Q. The first place you went to was Morocco?
A. Yes. Then I came home after six months in Morocco and worked for a while and
decided that I had to go farther than Morocco. I came back and worked as a draftsman
for a couple of years, made enough money to take a trip to Yugoslavia. In those
days you could go from New York to Yugoslavia round trip for $125, 25 days on
a ship.
Q. Including meals?
A. Yes. Very basic food. It was a working freighter, and they had extra rooms,
six rooms below and six rooms above, and each one had two people.
Q. And from there?
A. Overland to Turkey and Iran through Afghanistan, but I basically traveled straight
across.
Q. And this was 1968?
A. Yes.
Q. And you were in Afghanistan the next 10 years?
A. Well, I traveled in Afghanistan. I stayed in Kabul for a long time, stayed
in Herat, Kandahar. But in those days there were lots and lots of Europeans and
Americans in Afghanistan and going east toward India, and the government of Afghanistan
controlled visas quite seriously, so when my visa expired I went to Pakistan.
In Pakistan you could get a three-month visa, and also, I just didn't like all
of the foreigners that were also traveling. Lots of people using drugs. They were
hippie days, and it was just the kind of people I wanted to get away from, and
in Afghanistan it was very difficult to do that, in a sense. People stayed in
the same hotels. But when I went to Pakistan I heard about some villages up in
the northwest at the end of road, away from everything. And I just took buses
and slowly went up there to a place called Kalam.
Q. Why there?
A. It was the end of the road. You couldn't go anyplace else after that. You could
go into Afghanistan walking through the mountains, but it was the end of public
transportation.
And the people there were extremely welcoming. There were even
a few people that spoke English. A lot of Afghanis as well.
I decided to invest time in learning the language so I could
speak to people, and through living there I got to know the culture and the people
and their values, and I found these were admirable human beings. And while I was
there I started learning Arabic as well.
Q. What language was spoken there?
A. In Kalam they spoke a mixture of six or seven dialects, but Pushtu was sort
of the lingua franca that everybody spoke. Kalam is in an area they call Kohistan.
It means the place of the mountains. Up in the mountains of the Hindu Kush almost
every valley has its own dialect.
Q. Who was speaking Arabic?
A. The scholars, because that is the language of Islam.
A. What is a scholar?
A. They have a firm foundation in the foundational texts of Islam and they are
trained to make rulings that help people in living their everyday lives.
These scholars that I'm talking about study for a long time,
and they become extremely educated people, and they also usually study Islamic
mysticism or Sufism. So they have a deep insight into Islamic spirituality. These
are the kind of scholars, at least that I studied with.

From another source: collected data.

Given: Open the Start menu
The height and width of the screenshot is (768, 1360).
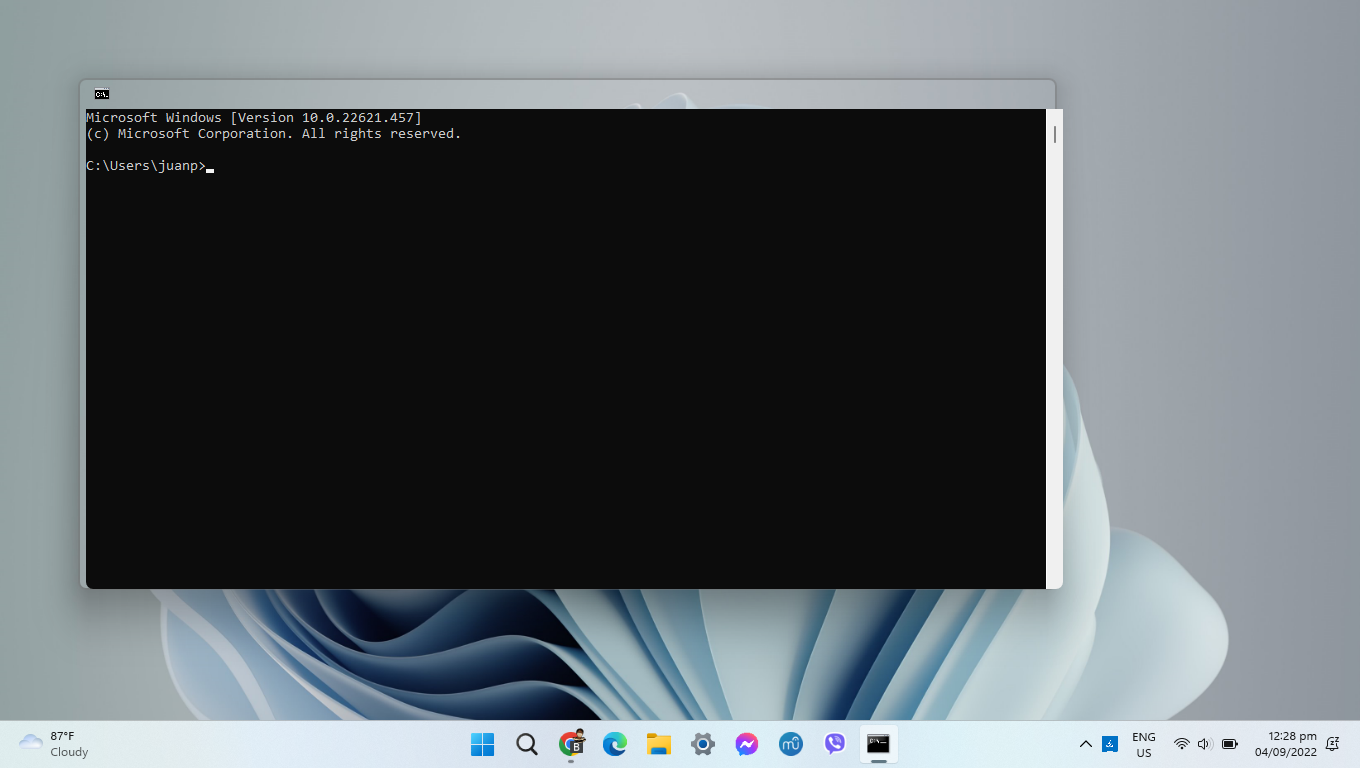Looking at the screenshot, I should [482, 744].
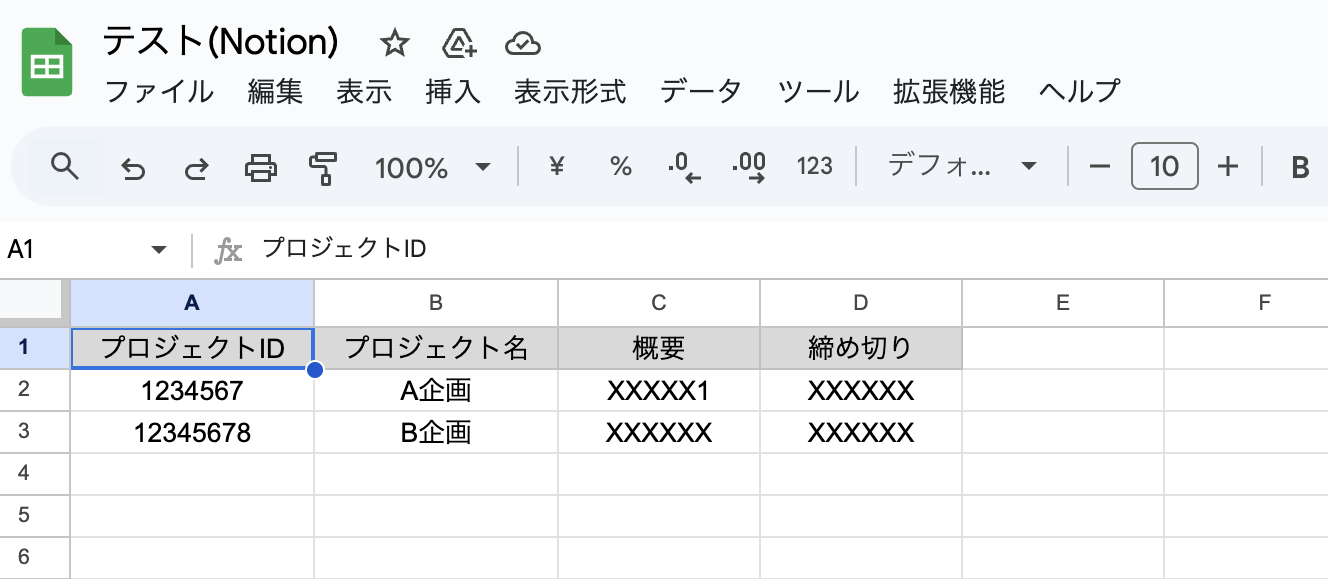Toggle bold formatting
1328x579 pixels.
pos(1300,167)
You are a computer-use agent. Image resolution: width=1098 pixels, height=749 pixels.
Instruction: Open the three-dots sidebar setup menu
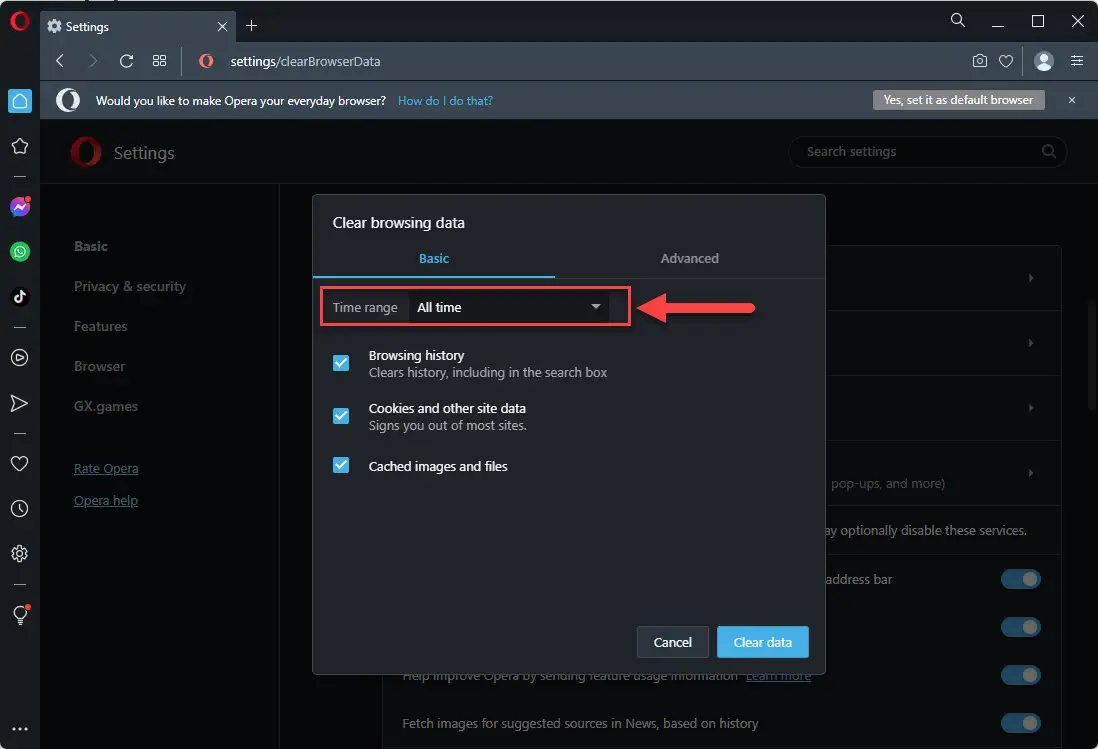pyautogui.click(x=20, y=729)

Q. Can you talk a little about what it means for a Muslim to be a Muslim?
A. The most important part of a Muslim's life is basically to live according to
their religion because by doing that they will have achieved their goal in life.
If a Muslim looks at the Quran, the Quran says ''I have only
created you to worship me,'' but the word worship means to serve. Other scholars
say this also means to know -- ''I have created human beings to serve and to know.''
If you believe that, and Muslims do, and you think, ''That's my goal in life,''
well, my life is going to be centered around the religion.
Your job is supposed to be a service to other people, you're
supposed to be able to serve other people, take care of your family, educate your
children. The Muslim believes your whole life is for God, and that doesn't exclude
anything. Eating -- when Muslims eat, they say ''In the name of God,'' and then
they start eating. When they go out of the house to go to work in the morning,
they say, ''In name of God, let me work'' -- so I can take care of my family,
if I have extra money I can give it to the poor, I can serve and participate in
society.
Therefore, any secular vision ... Islam seems to me almost the
last bastion against rationalism and secularism. I'm not saying one is better
or the other.
Q. Are the teachings of the Taliban, the rulers of most of Afghanistan -- do they
represent the teachings of Islam? Banning things like musical instruments, even
kite flying?
A. Another aspect of Islam and all these madrassas (religious schools) is that
Islam also has the legal aspect, and Islamic law has the ability to change and
to fit with modern times, with the times that it finds itself in. This is the
Taliban's major mistake, that they want to go back to what they call pure Islam.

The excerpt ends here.